Think of it this way: org.apache.maven.plugins:maven-compiler-plugin
does not refer to a single plugin, but to the whole family of versions
of that plugin.  It's an incomplete set of coordinates, specifying a
line rather than a point.  The weirdness is inevitable, because in
order to configure the plugin you have to specify which plugin you are
configuring.  It's a minor pain in the neck, flowing from the way
Maven needs to work.  I dislike it too, but one gets used to it.
Maven deals in artifacts, not lines of development.

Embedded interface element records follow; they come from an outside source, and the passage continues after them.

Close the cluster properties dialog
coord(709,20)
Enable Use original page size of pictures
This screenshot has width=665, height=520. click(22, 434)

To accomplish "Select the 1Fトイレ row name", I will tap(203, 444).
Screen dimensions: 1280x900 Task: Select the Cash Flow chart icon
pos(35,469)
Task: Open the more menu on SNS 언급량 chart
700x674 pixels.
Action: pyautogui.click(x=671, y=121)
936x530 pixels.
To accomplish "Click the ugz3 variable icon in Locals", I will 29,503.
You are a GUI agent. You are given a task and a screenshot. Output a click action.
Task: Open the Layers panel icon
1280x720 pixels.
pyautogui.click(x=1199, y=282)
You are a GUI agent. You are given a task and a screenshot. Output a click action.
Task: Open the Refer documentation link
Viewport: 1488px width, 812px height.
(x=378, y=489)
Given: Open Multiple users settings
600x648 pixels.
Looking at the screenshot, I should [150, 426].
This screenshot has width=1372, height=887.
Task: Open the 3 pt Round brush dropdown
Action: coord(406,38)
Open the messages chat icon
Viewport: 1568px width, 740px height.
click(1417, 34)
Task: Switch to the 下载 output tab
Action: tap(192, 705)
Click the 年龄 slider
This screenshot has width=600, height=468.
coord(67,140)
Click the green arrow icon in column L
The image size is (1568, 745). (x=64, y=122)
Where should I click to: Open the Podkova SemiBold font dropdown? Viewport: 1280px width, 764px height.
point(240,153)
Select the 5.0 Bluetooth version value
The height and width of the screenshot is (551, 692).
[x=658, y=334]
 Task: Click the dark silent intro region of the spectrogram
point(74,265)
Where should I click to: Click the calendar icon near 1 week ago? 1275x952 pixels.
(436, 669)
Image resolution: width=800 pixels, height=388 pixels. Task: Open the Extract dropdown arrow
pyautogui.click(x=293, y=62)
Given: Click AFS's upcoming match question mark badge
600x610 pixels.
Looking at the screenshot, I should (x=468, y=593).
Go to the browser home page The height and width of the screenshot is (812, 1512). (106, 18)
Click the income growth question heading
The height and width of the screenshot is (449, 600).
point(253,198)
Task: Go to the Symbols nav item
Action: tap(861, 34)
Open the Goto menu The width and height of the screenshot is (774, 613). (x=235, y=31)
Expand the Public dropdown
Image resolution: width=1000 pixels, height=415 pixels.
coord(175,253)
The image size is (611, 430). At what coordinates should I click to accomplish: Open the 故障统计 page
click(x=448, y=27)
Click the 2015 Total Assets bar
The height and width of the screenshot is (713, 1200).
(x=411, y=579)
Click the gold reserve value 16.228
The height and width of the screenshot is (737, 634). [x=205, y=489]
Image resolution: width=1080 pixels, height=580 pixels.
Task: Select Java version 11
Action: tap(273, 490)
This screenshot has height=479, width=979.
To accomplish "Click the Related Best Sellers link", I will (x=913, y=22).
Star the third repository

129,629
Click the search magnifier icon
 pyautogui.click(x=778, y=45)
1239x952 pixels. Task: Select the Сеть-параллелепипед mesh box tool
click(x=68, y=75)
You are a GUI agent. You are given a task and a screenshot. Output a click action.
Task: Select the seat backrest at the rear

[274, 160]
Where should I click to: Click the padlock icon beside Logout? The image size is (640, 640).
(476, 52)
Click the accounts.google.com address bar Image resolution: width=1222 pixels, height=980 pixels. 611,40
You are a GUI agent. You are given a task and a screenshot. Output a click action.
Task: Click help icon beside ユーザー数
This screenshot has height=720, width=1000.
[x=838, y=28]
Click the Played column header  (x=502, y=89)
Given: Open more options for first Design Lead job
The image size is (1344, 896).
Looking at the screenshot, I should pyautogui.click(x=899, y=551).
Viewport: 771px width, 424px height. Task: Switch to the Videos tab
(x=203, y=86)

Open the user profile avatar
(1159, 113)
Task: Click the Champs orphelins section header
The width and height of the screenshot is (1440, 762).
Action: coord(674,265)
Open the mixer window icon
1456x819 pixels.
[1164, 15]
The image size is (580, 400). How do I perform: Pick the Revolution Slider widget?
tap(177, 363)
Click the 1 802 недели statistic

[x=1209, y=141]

I'm coming around to the position that grooming POMs to update the
versions of all specified dependencies (packages *and* plugins) is
just one of the things one does right after release, when beginning
the next development cycle.  dependency:analyze is a good source of
suggestions.  That way you regularly catch up with recent developments
elsewhere, and can still pin down versions within a development cycle.
Within each cycle I'd tend to hold versions stable unless someone
releases an update that I really need.

BTW, speaking of weirdness: generated POMs *do* specify the version of
m-compiler-p, by *not* specifying it.  There's a built-in set of
defaults(1) buried inside Maven, which specify much of the
not-otherwise-specified.  Someone already mentioned this, but it may
have sped by unnoticed.

-------------------
1.  All together, now:  "convention over configuration!"

-- 
Mark H. Wood, Lead System Programmer   mw...@iupui.edu
Machines should not be friendly.  Machines should be obedient.